§ WORK TASK:
Retype every record exactly as it appears.

RECORD EXTRACTS section start

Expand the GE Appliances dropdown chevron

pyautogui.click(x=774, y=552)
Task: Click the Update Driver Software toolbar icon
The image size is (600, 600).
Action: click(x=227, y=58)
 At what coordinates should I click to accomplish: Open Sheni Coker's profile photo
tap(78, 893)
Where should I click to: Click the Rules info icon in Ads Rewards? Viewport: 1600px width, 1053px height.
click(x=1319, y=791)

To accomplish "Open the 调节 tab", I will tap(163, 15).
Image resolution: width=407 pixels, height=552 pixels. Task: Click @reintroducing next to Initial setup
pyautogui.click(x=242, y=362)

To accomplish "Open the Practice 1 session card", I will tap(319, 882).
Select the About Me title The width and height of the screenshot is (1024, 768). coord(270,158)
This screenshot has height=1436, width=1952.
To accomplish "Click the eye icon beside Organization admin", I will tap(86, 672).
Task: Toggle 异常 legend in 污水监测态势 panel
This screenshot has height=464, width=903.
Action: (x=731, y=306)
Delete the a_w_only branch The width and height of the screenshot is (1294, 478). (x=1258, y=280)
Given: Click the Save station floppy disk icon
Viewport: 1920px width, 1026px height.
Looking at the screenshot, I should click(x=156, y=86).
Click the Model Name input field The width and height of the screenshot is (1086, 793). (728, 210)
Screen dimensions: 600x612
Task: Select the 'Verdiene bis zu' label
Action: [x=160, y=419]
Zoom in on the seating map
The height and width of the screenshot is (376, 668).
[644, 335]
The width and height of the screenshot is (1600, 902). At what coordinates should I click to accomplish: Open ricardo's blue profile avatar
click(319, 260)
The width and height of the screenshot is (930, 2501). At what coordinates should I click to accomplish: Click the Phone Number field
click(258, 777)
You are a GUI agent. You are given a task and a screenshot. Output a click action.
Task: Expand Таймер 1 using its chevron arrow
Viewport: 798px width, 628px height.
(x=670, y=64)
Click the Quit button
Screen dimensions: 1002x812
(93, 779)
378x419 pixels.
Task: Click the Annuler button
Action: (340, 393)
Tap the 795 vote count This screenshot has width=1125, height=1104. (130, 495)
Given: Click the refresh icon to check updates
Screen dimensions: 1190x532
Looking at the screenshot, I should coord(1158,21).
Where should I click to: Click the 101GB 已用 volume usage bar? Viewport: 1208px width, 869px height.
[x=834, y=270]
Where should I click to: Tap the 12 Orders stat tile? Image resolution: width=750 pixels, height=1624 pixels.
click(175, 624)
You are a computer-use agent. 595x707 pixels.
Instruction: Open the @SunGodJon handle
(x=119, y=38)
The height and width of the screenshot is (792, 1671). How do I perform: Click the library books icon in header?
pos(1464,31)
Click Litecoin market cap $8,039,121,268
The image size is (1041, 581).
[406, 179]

RECORD EXTRACTS section end

§ WRITTEN ANSWER:
Expand the GE Appliances dropdown chevron

pyautogui.click(x=774, y=552)
Task: Click the Update Driver Software toolbar icon
The image size is (600, 600).
Action: click(x=227, y=58)
 At what coordinates should I click to accomplish: Open Sheni Coker's profile photo
tap(78, 893)
Where should I click to: Click the Rules info icon in Ads Rewards? Viewport: 1600px width, 1053px height.
click(x=1319, y=791)

To accomplish "Open the 调节 tab", I will tap(163, 15).
Image resolution: width=407 pixels, height=552 pixels. Task: Click @reintroducing next to Initial setup
pyautogui.click(x=242, y=362)

To accomplish "Open the Practice 1 session card", I will tap(319, 882).
Select the About Me title The width and height of the screenshot is (1024, 768). coord(270,158)
This screenshot has height=1436, width=1952.
To accomplish "Click the eye icon beside Organization admin", I will tap(86, 672).
Task: Toggle 异常 legend in 污水监测态势 panel
This screenshot has height=464, width=903.
Action: (x=731, y=306)
Delete the a_w_only branch The width and height of the screenshot is (1294, 478). (x=1258, y=280)
Given: Click the Save station floppy disk icon
Viewport: 1920px width, 1026px height.
Looking at the screenshot, I should click(x=156, y=86).
Click the Model Name input field The width and height of the screenshot is (1086, 793). (728, 210)
Screen dimensions: 600x612
Task: Select the 'Verdiene bis zu' label
Action: [x=160, y=419]
Zoom in on the seating map
The height and width of the screenshot is (376, 668).
[644, 335]
The width and height of the screenshot is (1600, 902). At what coordinates should I click to accomplish: Open ricardo's blue profile avatar
click(319, 260)
The width and height of the screenshot is (930, 2501). At what coordinates should I click to accomplish: Click the Phone Number field
click(258, 777)
You are a GUI agent. You are given a task and a screenshot. Output a click action.
Task: Expand Таймер 1 using its chevron arrow
Viewport: 798px width, 628px height.
(x=670, y=64)
Click the Quit button
Screen dimensions: 1002x812
(93, 779)
378x419 pixels.
Task: Click the Annuler button
Action: (340, 393)
Tap the 795 vote count This screenshot has width=1125, height=1104. (130, 495)
Given: Click the refresh icon to check updates
Screen dimensions: 1190x532
Looking at the screenshot, I should coord(1158,21).
Where should I click to: Click the 101GB 已用 volume usage bar? Viewport: 1208px width, 869px height.
[x=834, y=270]
Where should I click to: Tap the 12 Orders stat tile? Image resolution: width=750 pixels, height=1624 pixels.
click(175, 624)
You are a computer-use agent. 595x707 pixels.
Instruction: Open the @SunGodJon handle
(x=119, y=38)
The height and width of the screenshot is (792, 1671). How do I perform: Click the library books icon in header?
pos(1464,31)
Click Litecoin market cap $8,039,121,268
The image size is (1041, 581).
[406, 179]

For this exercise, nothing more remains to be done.